What is required: Once the line with "The image size is (1489, 641)." is found, write it out along with every line after it, exactly, up to the last line of the entries below. Exclude pictures.

BEGIN Dataset content

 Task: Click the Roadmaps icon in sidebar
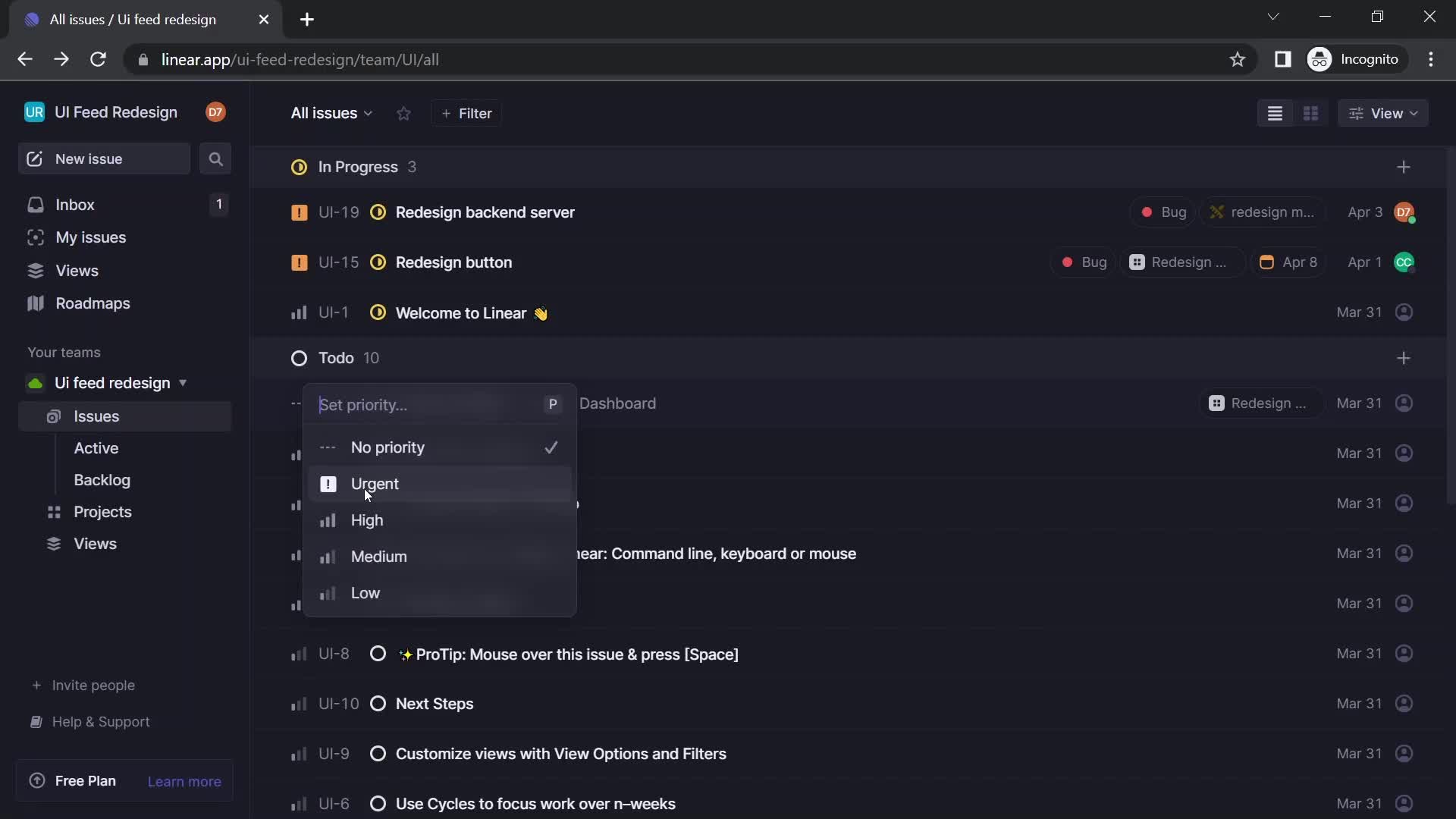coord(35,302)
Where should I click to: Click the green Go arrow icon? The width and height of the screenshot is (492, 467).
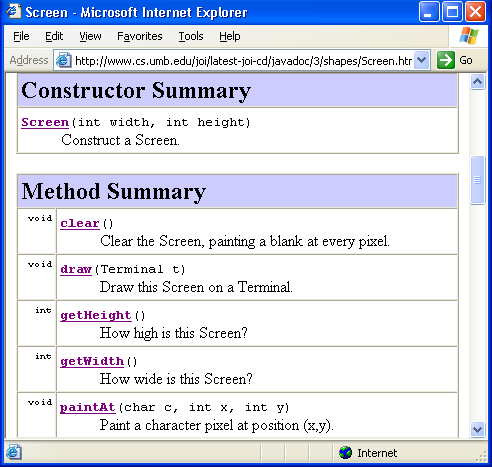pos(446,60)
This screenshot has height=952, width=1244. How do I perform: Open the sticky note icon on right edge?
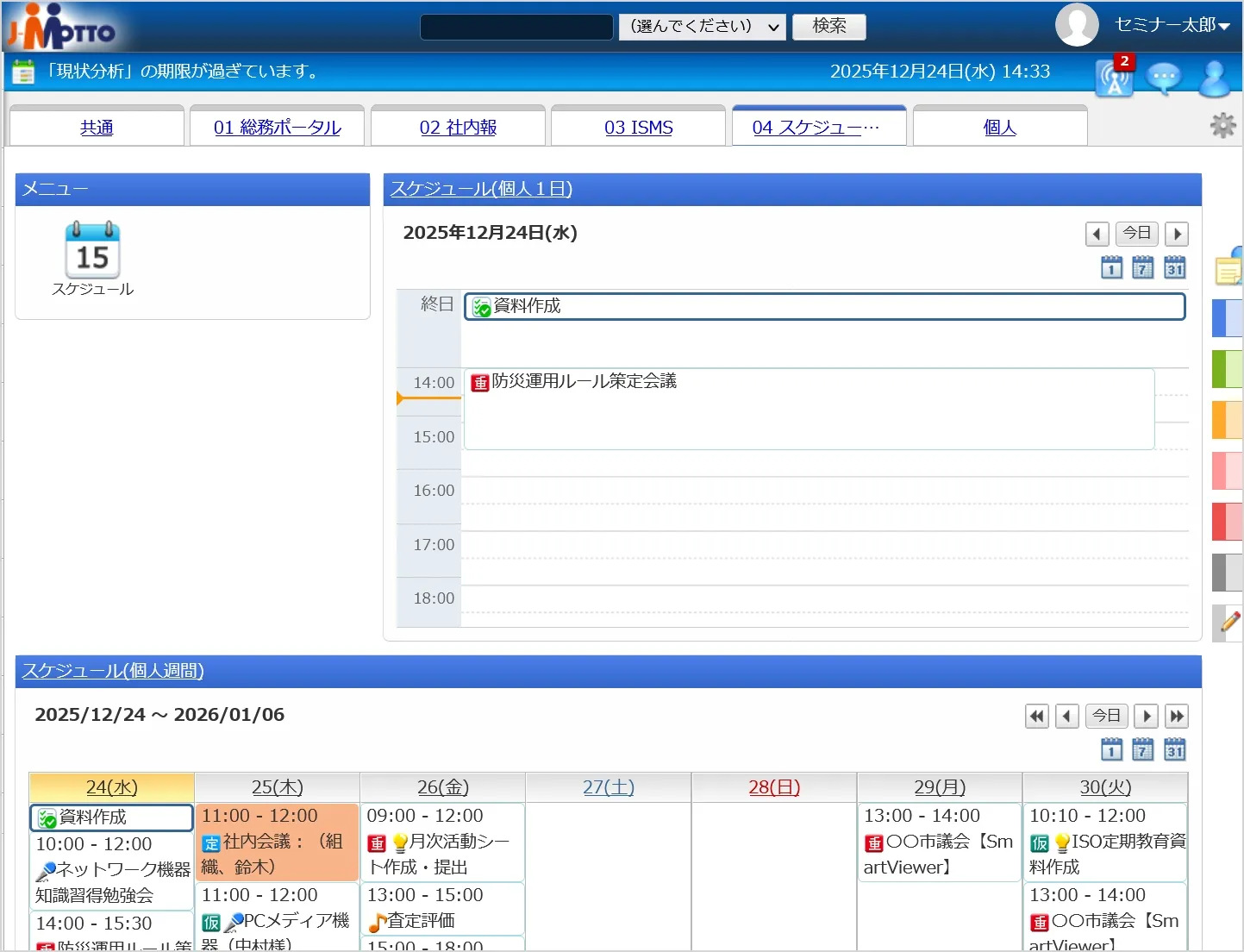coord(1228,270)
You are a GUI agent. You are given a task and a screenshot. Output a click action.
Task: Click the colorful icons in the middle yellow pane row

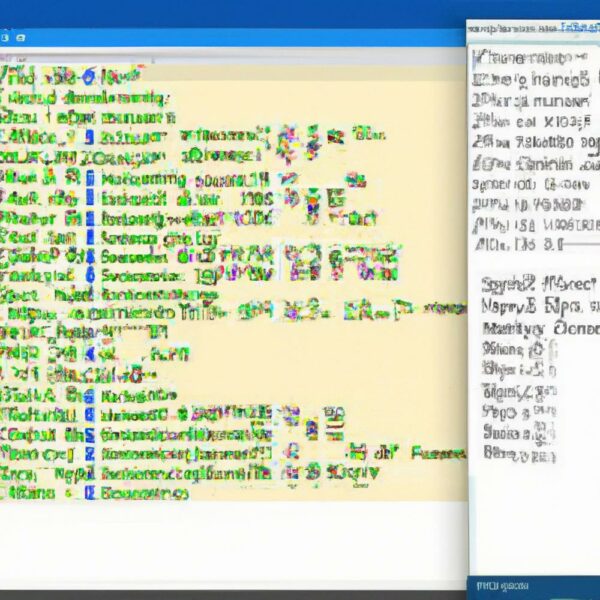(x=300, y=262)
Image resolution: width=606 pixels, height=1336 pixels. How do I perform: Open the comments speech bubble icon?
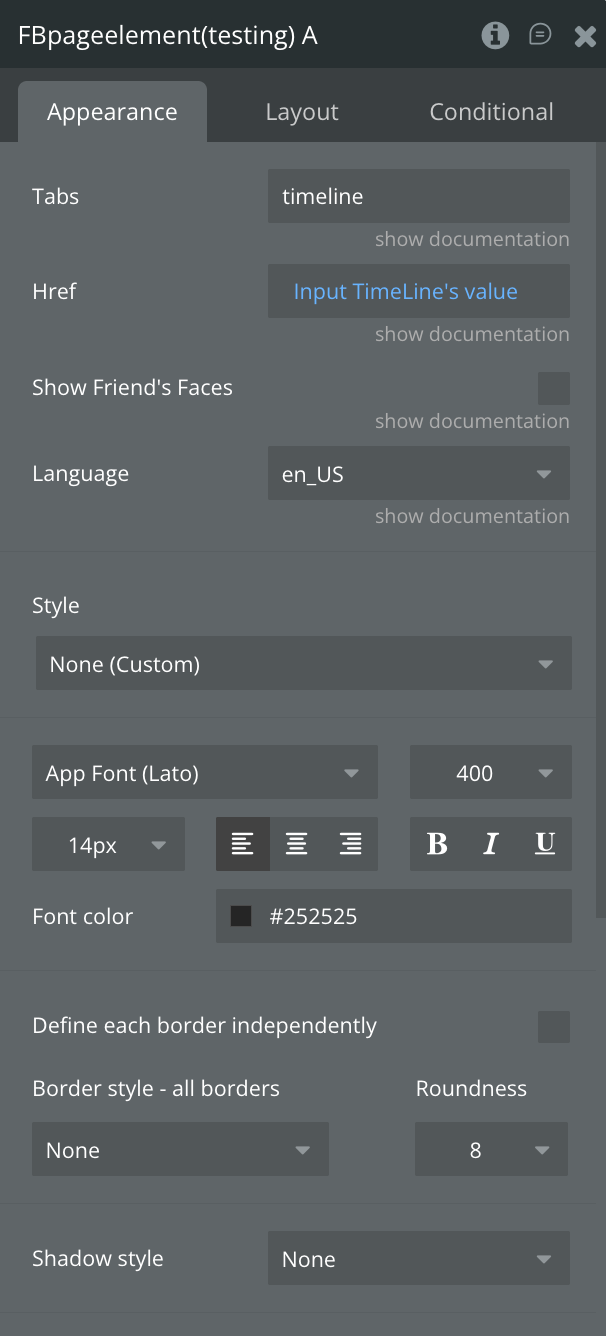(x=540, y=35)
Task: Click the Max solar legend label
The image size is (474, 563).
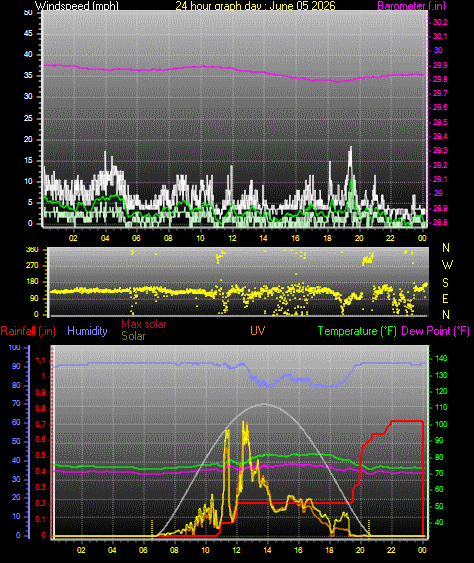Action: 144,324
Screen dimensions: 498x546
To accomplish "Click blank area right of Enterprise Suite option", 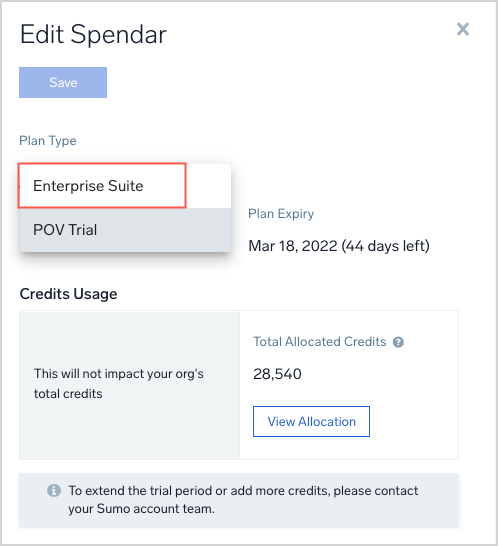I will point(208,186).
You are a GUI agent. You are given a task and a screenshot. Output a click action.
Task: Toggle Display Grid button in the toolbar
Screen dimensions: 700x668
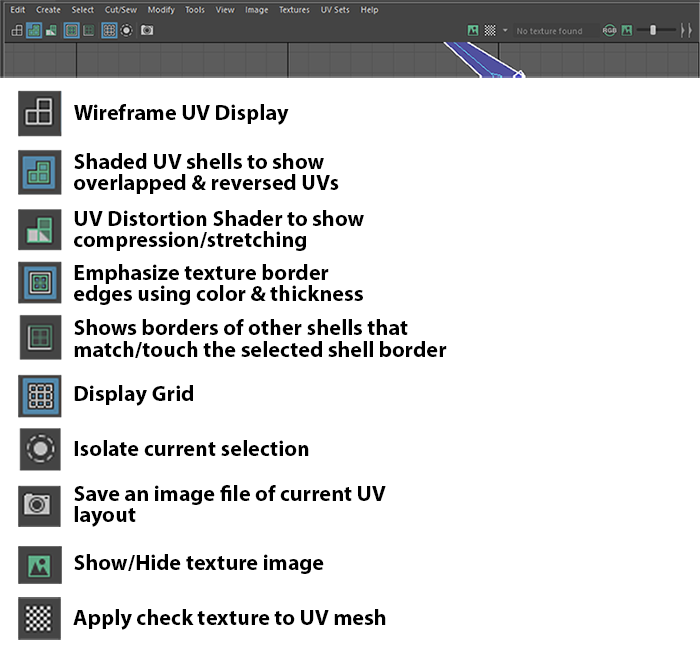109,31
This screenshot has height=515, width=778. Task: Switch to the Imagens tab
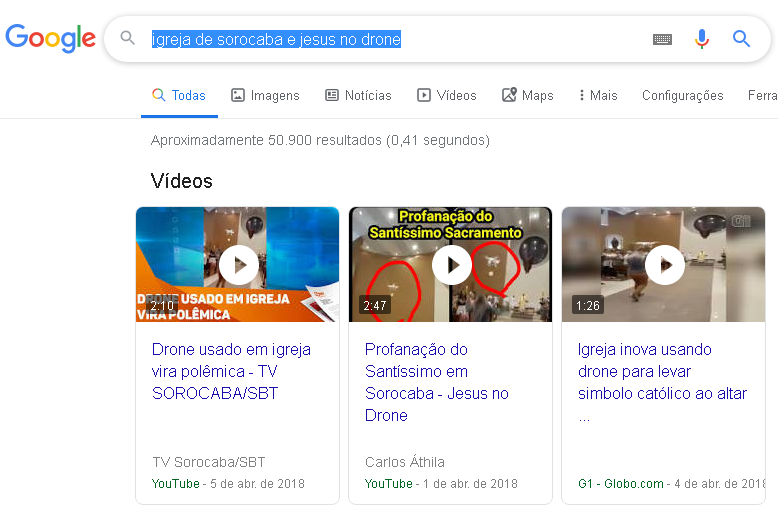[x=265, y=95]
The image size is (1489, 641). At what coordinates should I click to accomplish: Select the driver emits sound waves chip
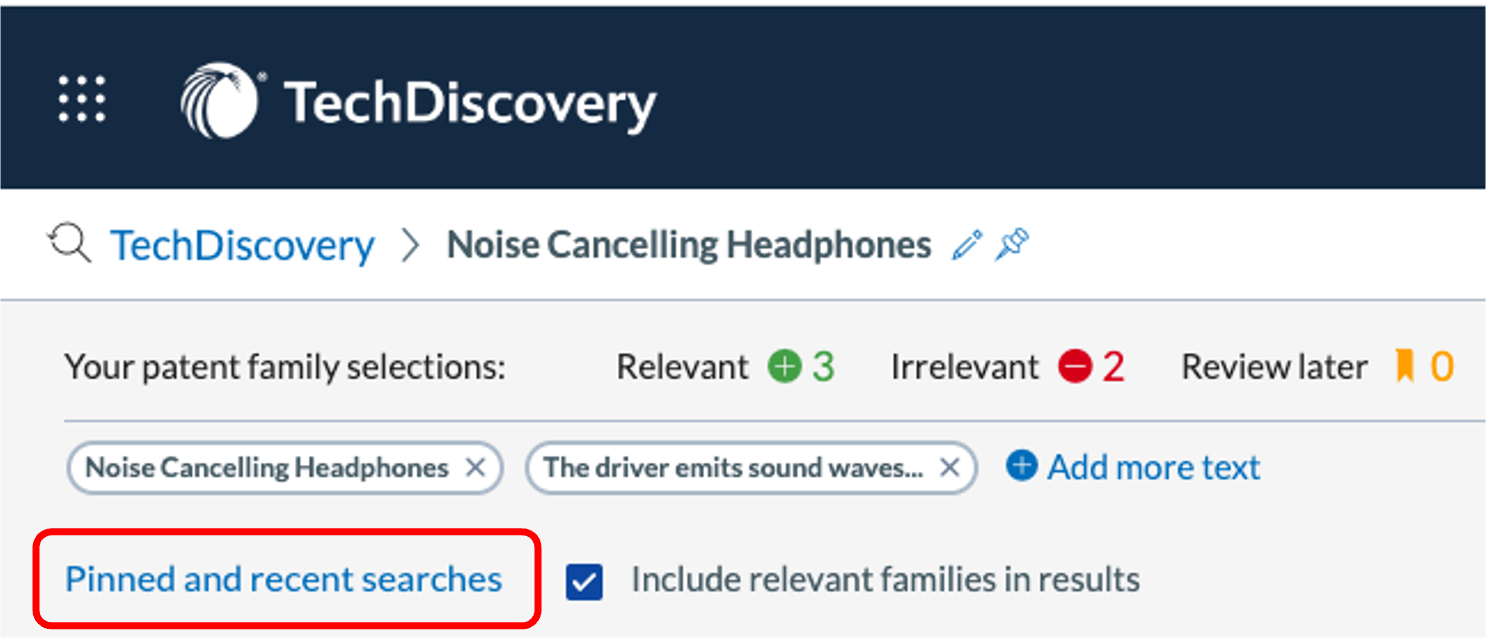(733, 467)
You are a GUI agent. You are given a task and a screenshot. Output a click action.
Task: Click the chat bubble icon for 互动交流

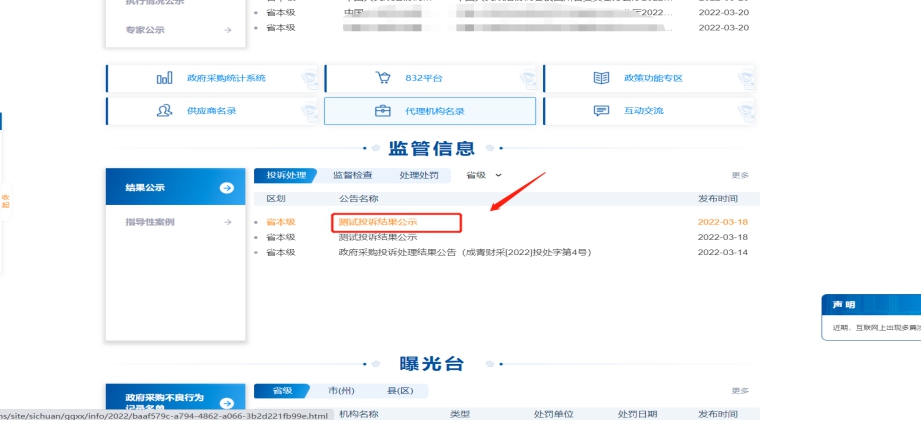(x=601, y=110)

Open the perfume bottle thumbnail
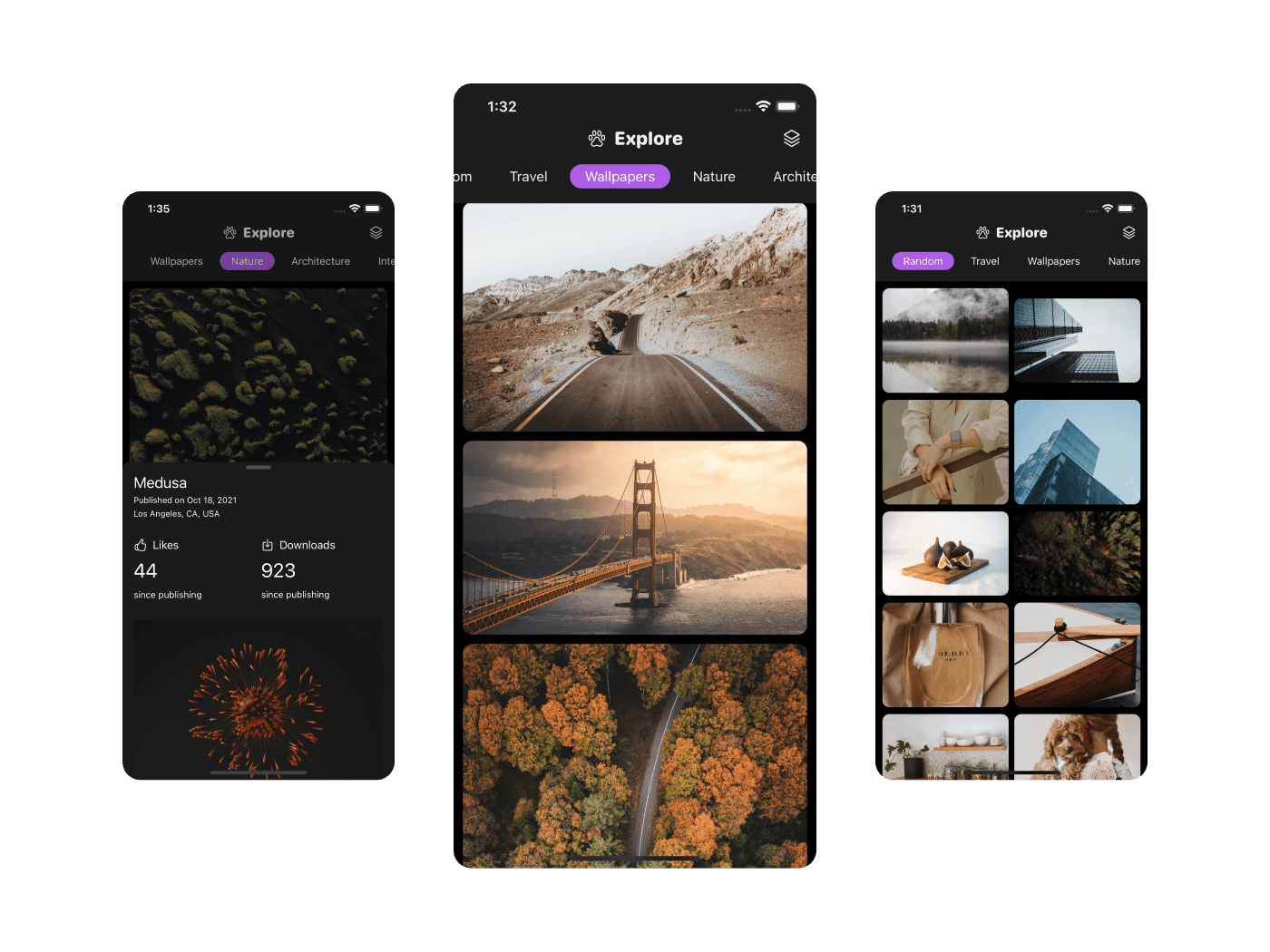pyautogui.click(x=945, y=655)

END Dataset content

Exercise response:
The image size is (1489, 641). At what coordinates should I click to accomplish: Select the driver emits sound waves chip
(733, 467)
You are a GUI agent. You are given a task and a screenshot. Output a click action.
Task: Click the chat bubble icon for 互动交流

(x=601, y=110)

Open the perfume bottle thumbnail
pyautogui.click(x=945, y=655)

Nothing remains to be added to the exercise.